(Extract to read Opens)

July 21, 2021 | By Whitney Webb | MintPressNews | Video
“LONDON – This past Sunday, an investigation into the global abuse of spyware developed by veterans of Israeli intelligence Unit 8200 gained widespread attention, as it was revealed that the software – sold to democratic and authoritarian governments alike – had been used to illegally spy on an estimated 50,000 individuals. Among those who had their communications and devices spied on by the software, known as Pegasus, were journalists, human rights activists, business executives, academics and prominent political leaders. Among those targeted political leaders, per reports, were the current leaders of France, Pakistan, South Africa, Egypt, Morocco and Iraq.
The abuse of Pegasus software in this very way has been known for several years, though these latest revelations appear to have gained such traction in the mainstream owing to the high number of civilians who have reportedly been surveilled through its use. The continuation of the now-years-long scandal surrounding the abuse of Pegasus has also brought considerable controversy and notoriety to the Israeli company that developed it, the NSO Group.
While the NSO Group has become infamous, other Israeli companies with even deeper ties to Israel’s intelligence apparatus have been selling software that not only provides the exact same services to governments and intelligence agencies but purports to go even farther.
Originally founded by former Israeli Prime Minister and Jeffrey Epstein associate Ehud Barak, one of these companies’ wares are being used by countries around the world, including in developing countries with the direct facilitation of global financial institutions like the Inter-American Development Bank (IDB) and the World Bank. In addition, the software is only made available to governments that are “trusted” by Israel’s government, which “works closely” with the company.
Despite the fact that this firm has been around since 2018 and was covered in detail by this author for MintPress News in January 2020, no mainstream outlet – including those that have extensively covered the NSO Group – has bothered to examine the implications of this story.
Worse than Pegasus
Toka was launched in 2018 with the explicit purpose of selling a “tailored ecosystem of cyber capabilities and software products for governmental, law enforcement, and security agencies.” According to a profile of the company published in Forbes shortly after it launched, Toka advertised itself as “a one-stop hacking shop for governments that require extra capability to fight terrorists and other threats to national security in the digital domain.”
Toka launched with plans to “provide spy tools for whatever device its clients require,” including not only smartphones but a “special focus on the so-called Internet of Things (IoT).” Per the company, this includes devices like Amazon Echo, Google Nest-connected home products, as well as connected fridges, thermostats and alarms. Exploits in these products discovered by Toka, the company said at the time, would not be disclosed to vendors, meaning those flaws would continue to remain vulnerable to any hacker, whether a client of Toka or not.

(Extract to read Closes)

» What to work on:
1. Rewrite the stretch of the spyware article from "Despite the fact" through "of this story.", putting "major news organization" in place of "mainstream outlet".
2. In the spyware article, veterans of which Israeli intelligence unit developed Pegasus?

(Data extract Opens)

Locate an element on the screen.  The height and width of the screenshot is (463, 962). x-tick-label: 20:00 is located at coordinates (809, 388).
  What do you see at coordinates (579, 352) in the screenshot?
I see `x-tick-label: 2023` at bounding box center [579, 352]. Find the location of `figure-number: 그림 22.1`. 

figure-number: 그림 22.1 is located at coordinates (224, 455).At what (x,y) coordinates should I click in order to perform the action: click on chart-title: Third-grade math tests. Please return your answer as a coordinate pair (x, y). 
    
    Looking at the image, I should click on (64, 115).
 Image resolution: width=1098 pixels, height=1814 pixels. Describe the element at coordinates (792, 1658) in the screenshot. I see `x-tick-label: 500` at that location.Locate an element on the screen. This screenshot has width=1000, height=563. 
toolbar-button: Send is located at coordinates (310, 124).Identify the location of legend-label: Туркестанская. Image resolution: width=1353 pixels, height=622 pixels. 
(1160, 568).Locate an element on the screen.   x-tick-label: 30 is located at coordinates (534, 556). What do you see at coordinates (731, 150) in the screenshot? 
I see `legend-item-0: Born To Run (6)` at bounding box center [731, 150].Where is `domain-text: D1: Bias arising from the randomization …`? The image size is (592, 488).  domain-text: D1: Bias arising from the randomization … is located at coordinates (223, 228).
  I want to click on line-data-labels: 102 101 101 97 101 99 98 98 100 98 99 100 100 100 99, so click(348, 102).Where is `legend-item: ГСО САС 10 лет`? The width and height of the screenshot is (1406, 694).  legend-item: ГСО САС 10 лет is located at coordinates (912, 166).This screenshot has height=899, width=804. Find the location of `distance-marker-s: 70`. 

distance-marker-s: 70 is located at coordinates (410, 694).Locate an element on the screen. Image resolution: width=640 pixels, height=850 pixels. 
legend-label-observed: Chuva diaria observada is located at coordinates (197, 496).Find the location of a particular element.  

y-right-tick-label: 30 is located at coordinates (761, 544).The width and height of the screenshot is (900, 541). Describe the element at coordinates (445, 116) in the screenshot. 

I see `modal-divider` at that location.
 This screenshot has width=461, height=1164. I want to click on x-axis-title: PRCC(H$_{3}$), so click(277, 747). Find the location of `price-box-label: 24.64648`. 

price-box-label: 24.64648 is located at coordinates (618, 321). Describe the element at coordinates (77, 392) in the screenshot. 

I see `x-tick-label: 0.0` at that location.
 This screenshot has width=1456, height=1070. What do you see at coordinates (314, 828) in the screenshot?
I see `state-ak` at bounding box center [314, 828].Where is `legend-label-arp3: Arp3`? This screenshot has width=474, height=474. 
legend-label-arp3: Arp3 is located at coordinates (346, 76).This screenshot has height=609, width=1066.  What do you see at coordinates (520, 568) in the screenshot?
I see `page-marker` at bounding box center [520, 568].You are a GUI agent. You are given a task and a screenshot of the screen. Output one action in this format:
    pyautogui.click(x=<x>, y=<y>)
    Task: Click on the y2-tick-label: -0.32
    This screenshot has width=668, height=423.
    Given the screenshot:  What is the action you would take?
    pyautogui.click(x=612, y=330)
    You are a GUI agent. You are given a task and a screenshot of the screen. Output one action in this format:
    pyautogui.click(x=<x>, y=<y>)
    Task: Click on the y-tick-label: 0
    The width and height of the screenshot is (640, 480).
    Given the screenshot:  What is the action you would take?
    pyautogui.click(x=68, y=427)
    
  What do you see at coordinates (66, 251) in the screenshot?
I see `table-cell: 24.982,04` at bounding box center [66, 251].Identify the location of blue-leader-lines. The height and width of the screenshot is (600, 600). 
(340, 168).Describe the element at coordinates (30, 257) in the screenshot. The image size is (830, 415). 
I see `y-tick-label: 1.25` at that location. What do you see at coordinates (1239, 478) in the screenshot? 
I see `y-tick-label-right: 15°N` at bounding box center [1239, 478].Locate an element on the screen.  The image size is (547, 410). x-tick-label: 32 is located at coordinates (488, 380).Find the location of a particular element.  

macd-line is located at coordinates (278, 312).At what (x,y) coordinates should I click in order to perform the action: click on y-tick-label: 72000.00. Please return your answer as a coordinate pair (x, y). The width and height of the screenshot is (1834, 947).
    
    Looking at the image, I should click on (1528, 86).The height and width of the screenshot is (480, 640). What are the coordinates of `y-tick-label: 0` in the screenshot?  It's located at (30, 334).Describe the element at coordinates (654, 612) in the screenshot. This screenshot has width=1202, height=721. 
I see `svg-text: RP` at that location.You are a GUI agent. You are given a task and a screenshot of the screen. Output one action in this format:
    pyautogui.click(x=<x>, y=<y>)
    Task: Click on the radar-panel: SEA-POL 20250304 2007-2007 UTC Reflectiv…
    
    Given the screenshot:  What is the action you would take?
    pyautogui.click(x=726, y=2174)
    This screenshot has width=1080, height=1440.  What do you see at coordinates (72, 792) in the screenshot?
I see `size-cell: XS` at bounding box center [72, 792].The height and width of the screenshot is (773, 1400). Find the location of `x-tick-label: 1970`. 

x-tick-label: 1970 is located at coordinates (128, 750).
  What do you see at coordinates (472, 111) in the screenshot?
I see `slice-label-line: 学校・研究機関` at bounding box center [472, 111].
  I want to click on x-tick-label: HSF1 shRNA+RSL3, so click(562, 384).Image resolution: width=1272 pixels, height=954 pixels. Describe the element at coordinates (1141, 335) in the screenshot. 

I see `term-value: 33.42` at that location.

(Data extract Closes)

» Your responses:
1.
Despite the fact that this firm has been around since 2018 and was covered in detail by this author for MintPress News in January 2020, no major news organization – including those that have extensively covered the NSO Group – has bothered to examine the implications of this story.

2. Unit 8200